A combination of weak economic conditions and diversion to electronic communication has led to declines in first-class mail volumes and standard mail, and the downward trend is expected to continue, according to a USPS news release.
 
“The Postal Service is in a crisis today because it operates within a restrictive business model and has limited flexibility to respond to a changing marketplace,” Donohoe told the Committee on Homeland Security and Governmental Affairs Sept. 6. “We need the ability to operate more as a business does. This applies to the way we provide products and services, allocate resources, configure our retail, delivery and mail processing networks and manage our work force.”
 
Specifically, the USPS seeks legislation that will resolve the law that requires the $5.5 billion annual prepayment requirement; return $6.9 billion in Federal Employees Retirement System overpayments; grant USPS the authority to determine delivery frequency; allow a restructuring of the USPS health care system to make it independent of the federal system; grant USPS authority to provide a defined contribution retirement plan or new hires instead of the existing defined benefit plan; and streamline the process for product development and pricing.”

USPS announced in July that it is studying possible closure of 3,700 retail locations nationwide, mostly in smaller, rural areas, as a cost-savings measure. USPS has posted state-by-state lists of locations being studied, including Missouri’s.
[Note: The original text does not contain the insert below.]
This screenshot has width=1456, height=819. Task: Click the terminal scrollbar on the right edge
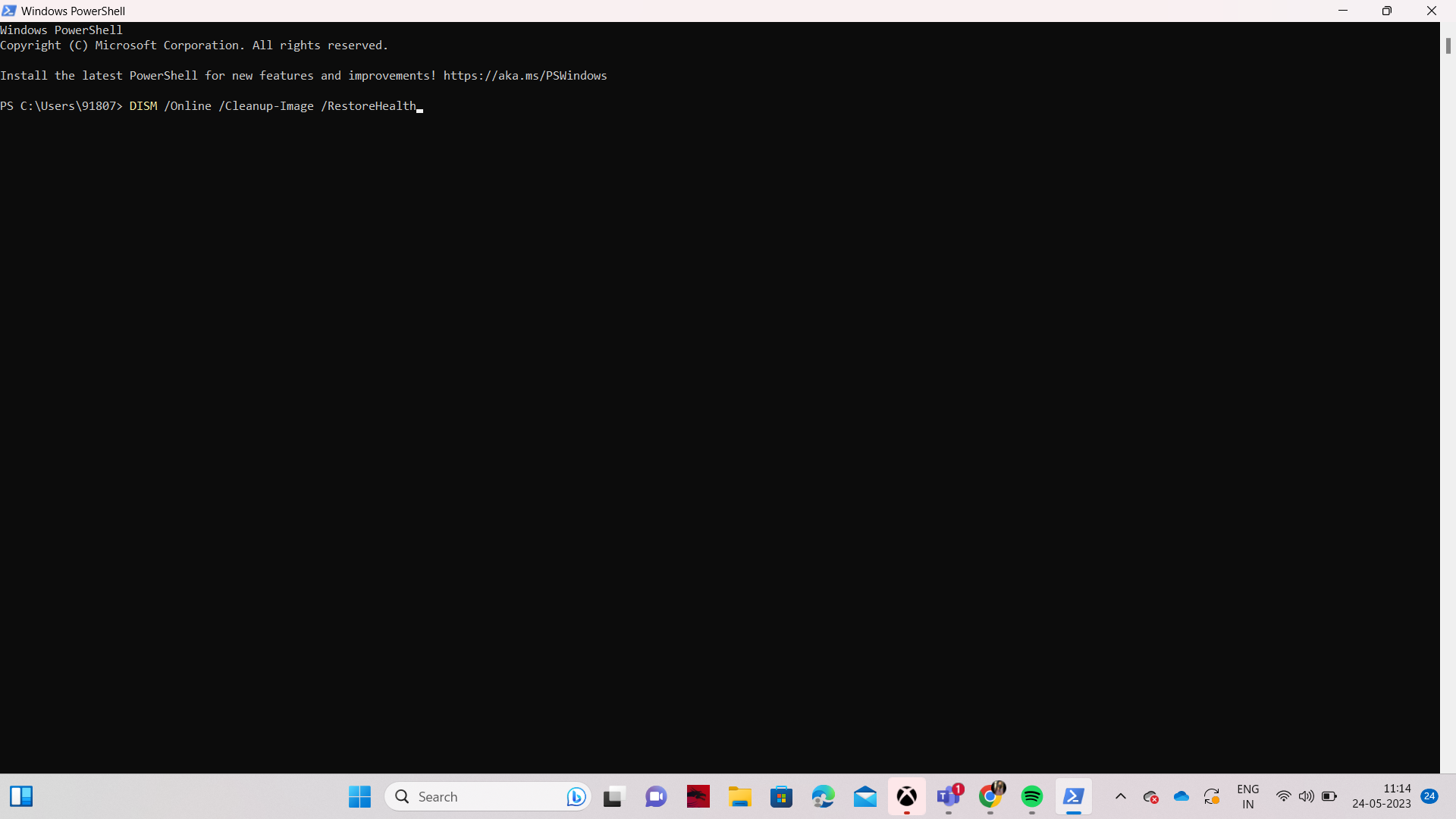pos(1447,46)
The agency also is weighing whether to cut delivery to five days a week.
 
In the past four years, USPS has cut costs by more than $12 billion and reduced its work force by 110,000 people, the release said, but in order to return to profitability, costs must be cut by $20 billion, and employees by 220,000, by 2015.
 
During the Sept. 6 Senate hearing, however, U.S. Sen. Claire McCaskill, D-MO, shared concerns she’s heard from Missourians about proposed USPS cutbacks. She emphasized the importance of Saturday delivery to residents of rural communities, noting that some rely on the post office for access to news goods and services that might not otherwise be available.

“We are in the middle of hearings in Missouri on the 167 post office closings being proposed in my state,” McCaskill said in a separate news release. “Eighty-five percent of those are in counties of less than 50,000 residents.”